UnitedHealthcare announced Wednesday that the company will double its number of accountable care contracts over the next five years, representing more than $50 billion of reimbursements by 2017.
To date, UnitedHealthcare has inked contracts with more than 575 hospitals, 1,100 medical groups and 75,000 physicians. Currently, $20 billion of the health insurer's reimbursements paid to hospitals and other providers are via ACO contracts, which link a portion of the reimbursement to outcomes-based care versus that of traditional fee-for-service.
[See also: Private payers lag Medicare in offering ACO shared savings agreements]
Austin Pittman, president of UnitedHealthcare Networks, said the announcement signifies big improvements not just for payers and providers but also for patients.
"We are improving health outcomes for patients at lower costs by moving even more broadly to value-based payment models and integrating those with our care provider network, product and clinical strategies," Pittman said in a company news release.
While the industry is moving toward more value-based reimbursement models, ACOs still typically operate as fee-for-service -- but add on shared savings or care management funds to the mix. When contacted by Healthcare Finance News' sister publication, Healthcare IT News, UnitedHealthcare officials did not offer clarification as to how exactly its ACO contracts operate.
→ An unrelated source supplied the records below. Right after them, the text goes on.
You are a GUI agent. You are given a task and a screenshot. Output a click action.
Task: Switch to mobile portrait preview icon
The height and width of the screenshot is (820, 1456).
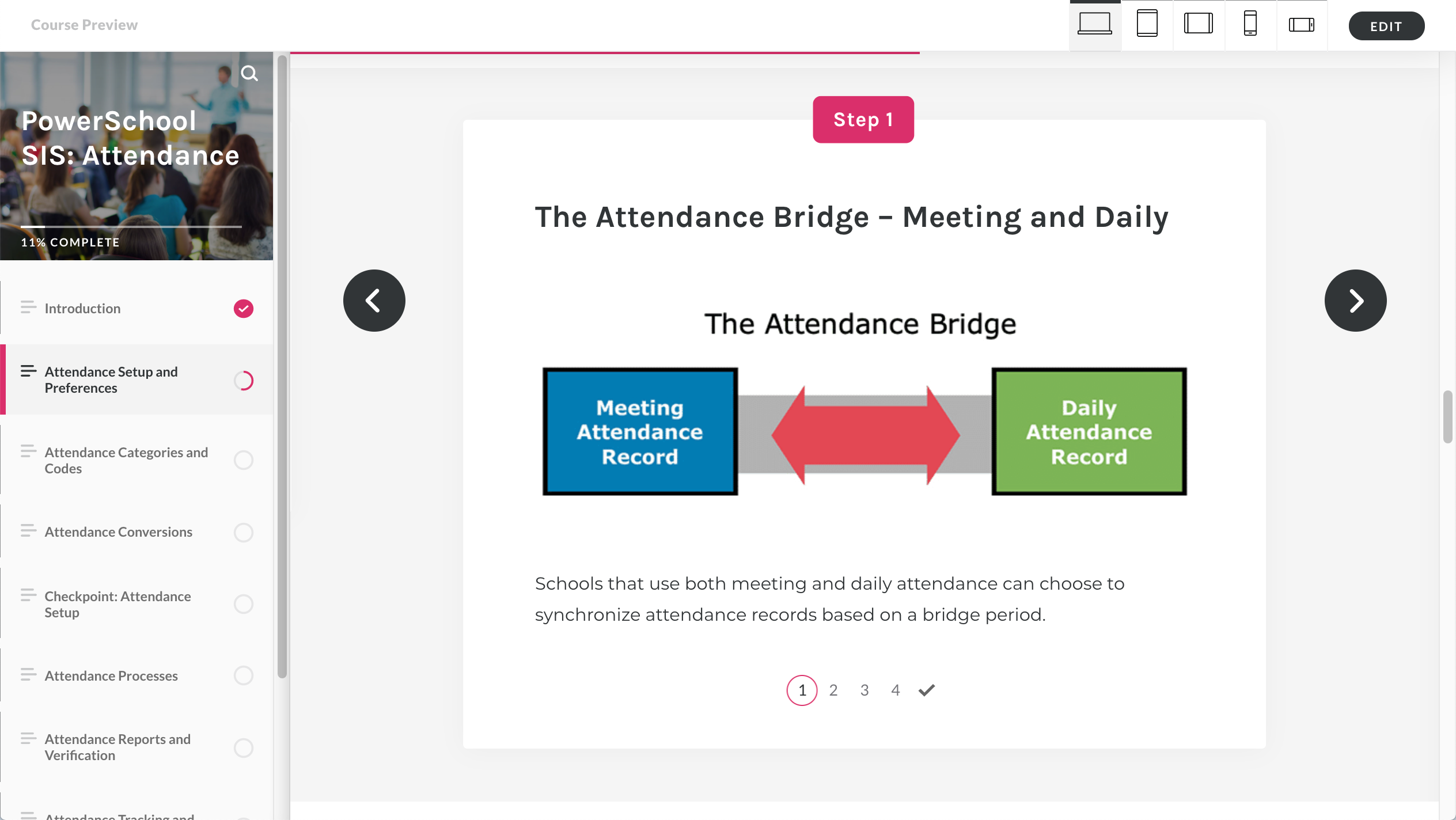coord(1250,25)

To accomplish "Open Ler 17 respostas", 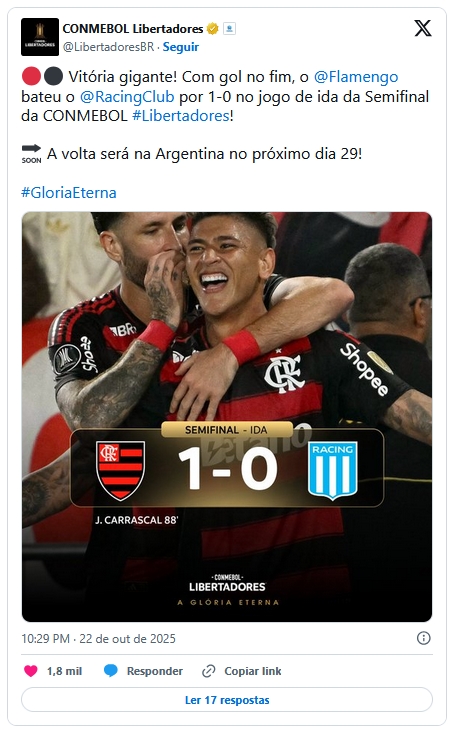I will click(227, 700).
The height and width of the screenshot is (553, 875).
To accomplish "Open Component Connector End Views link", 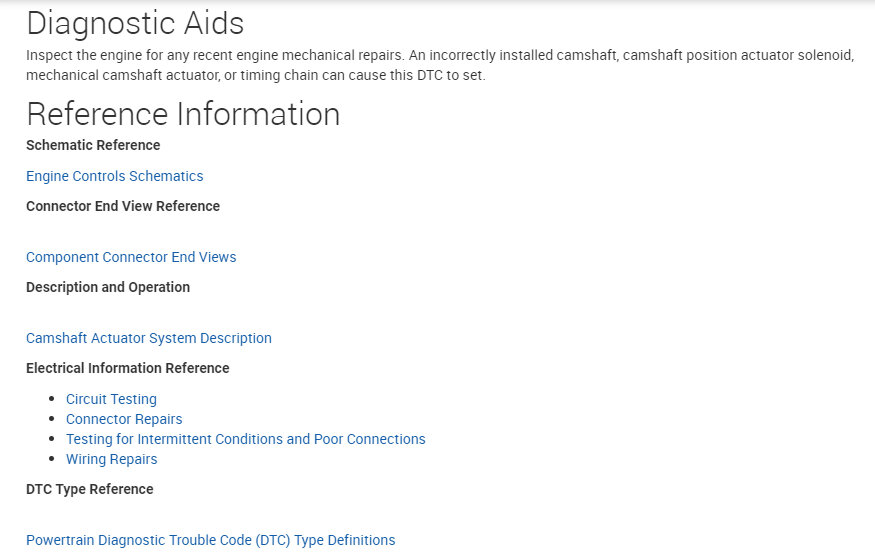I will (131, 257).
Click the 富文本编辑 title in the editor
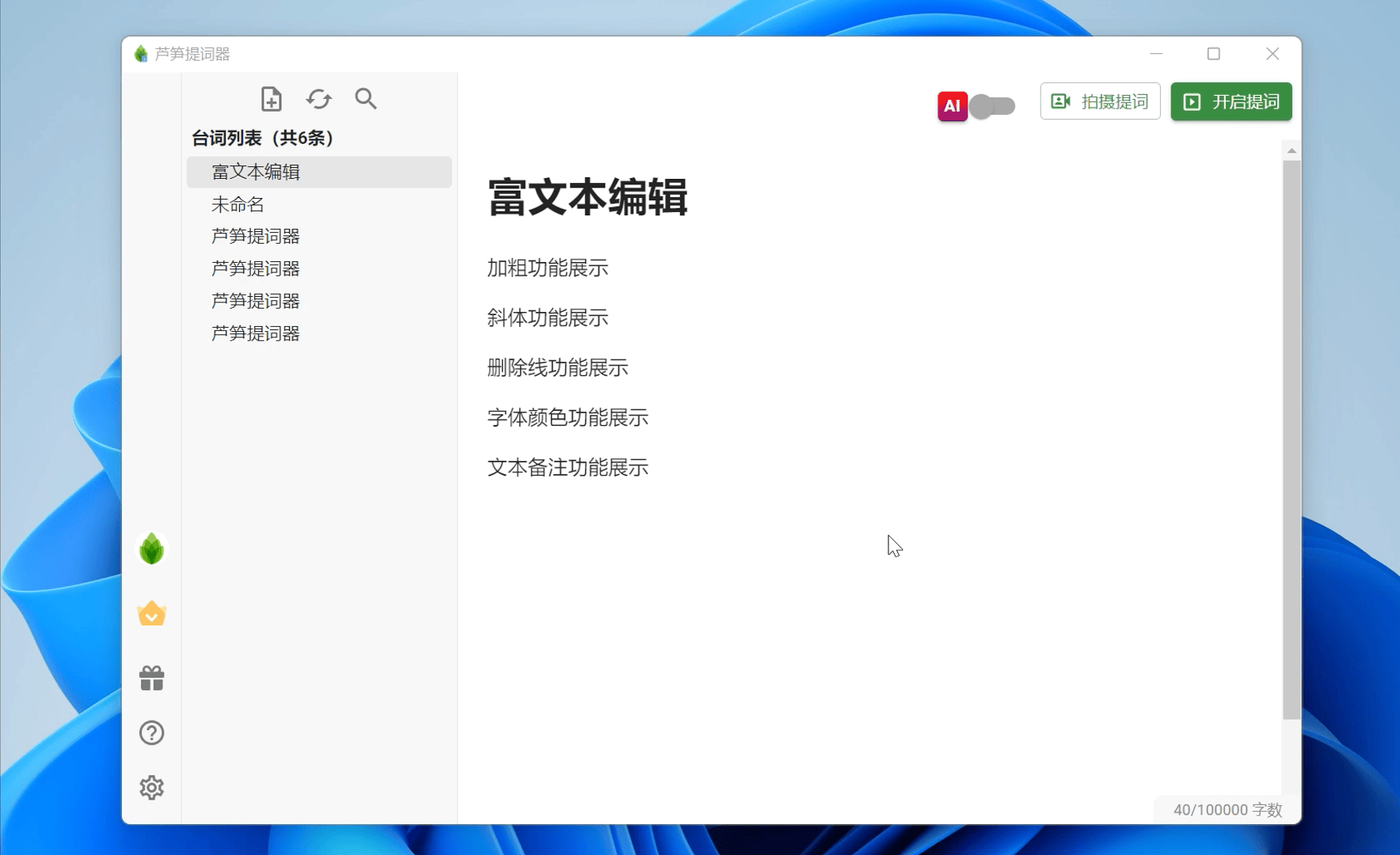This screenshot has width=1400, height=855. [588, 200]
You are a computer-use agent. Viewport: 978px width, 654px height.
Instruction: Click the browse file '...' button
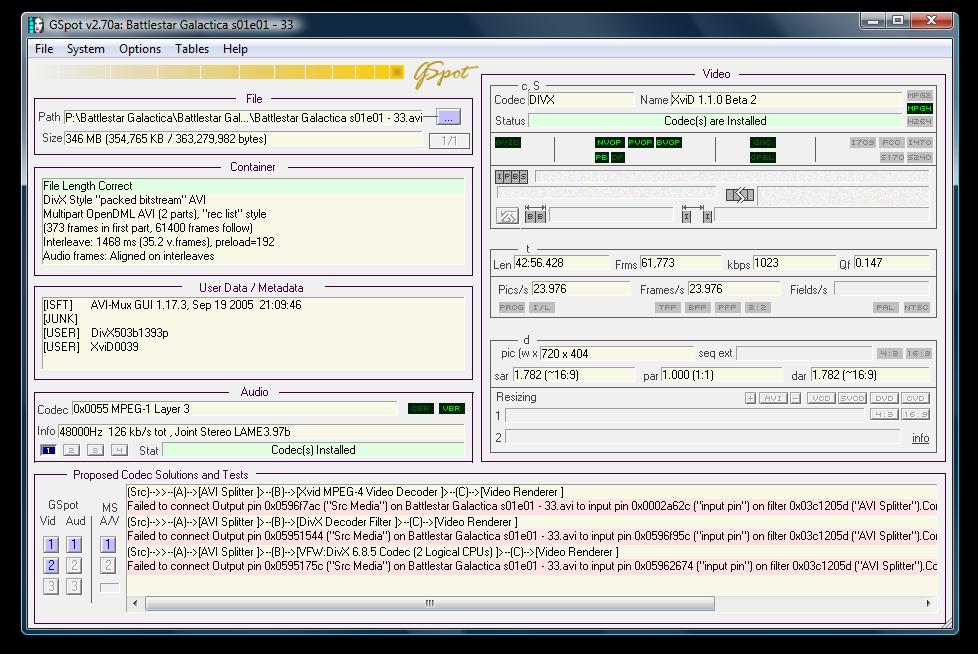pos(448,117)
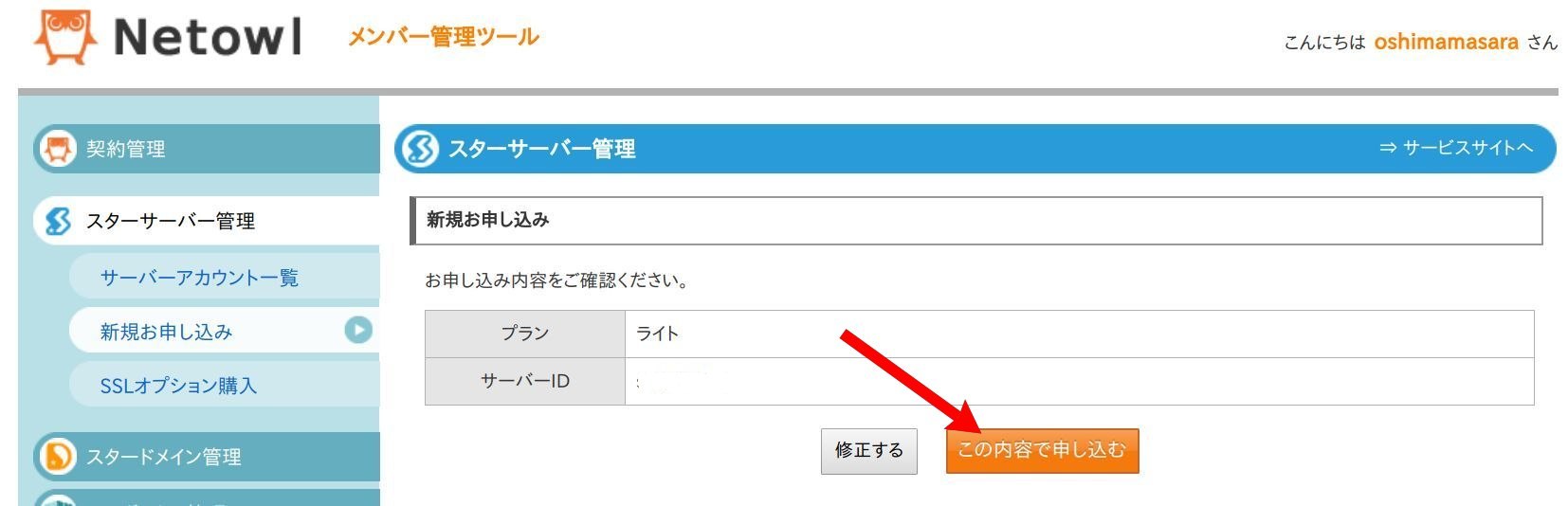The width and height of the screenshot is (1568, 506).
Task: Click メンバー管理ツール header title
Action: click(444, 37)
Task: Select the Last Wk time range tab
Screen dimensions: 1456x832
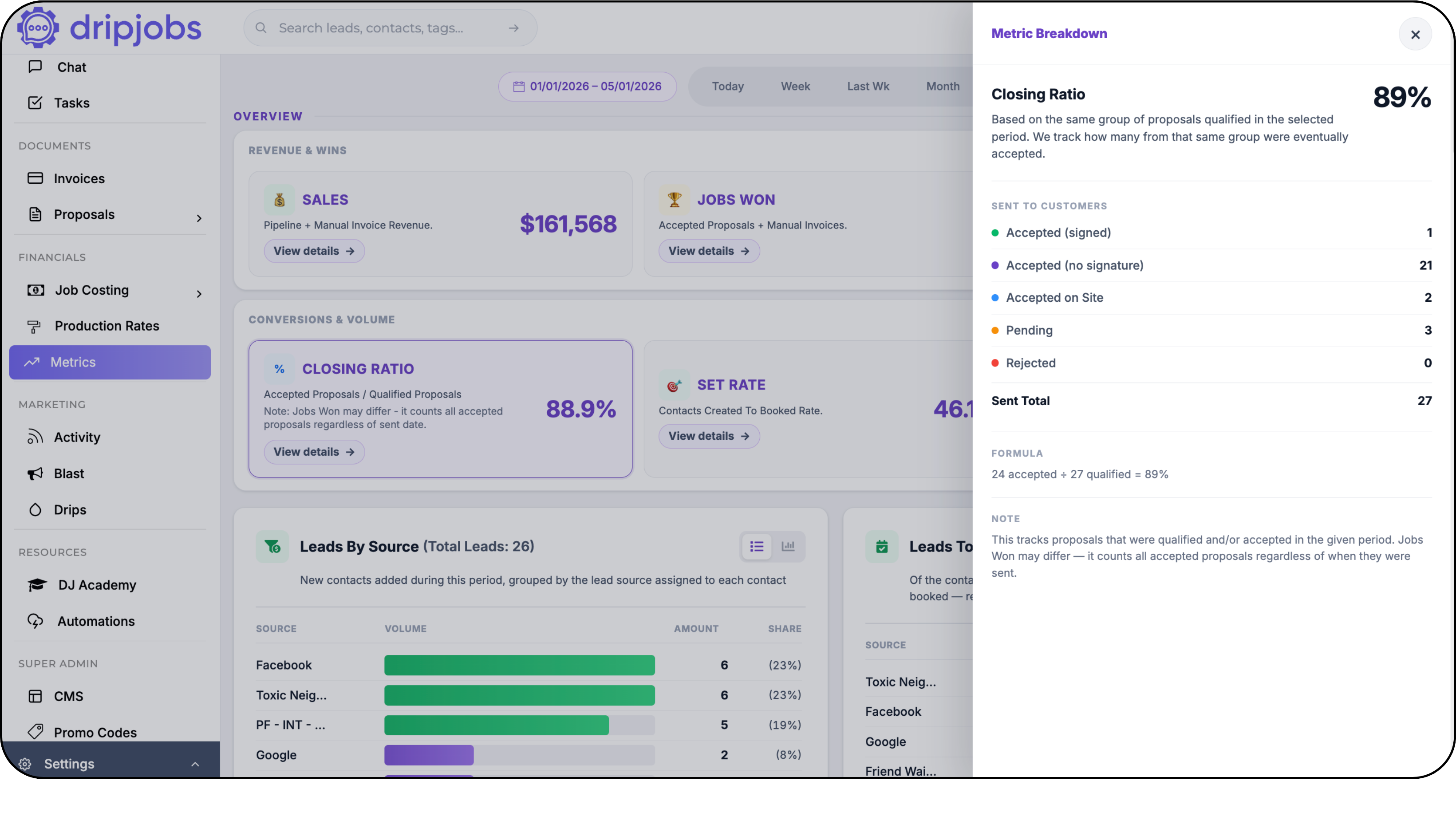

Its accountable care approach, however, is "much more comprehensive than just ACOs," said William Hollman, spokesperson for UnitedHealthcare, in a statement to Healthcare IT News. The company has a number of performance- and value-based projects, he said.
As noted in its press release, the company's accountable care strategy has already demonstrated improved health outcomes, citing a 4 to 4.5 percent decrease in medical cost trends; 16 percent reduction in emergency room visits; a 17 percent reduction in inpatient stays and all clinical quality results meeting goals for 95 percent of all measures.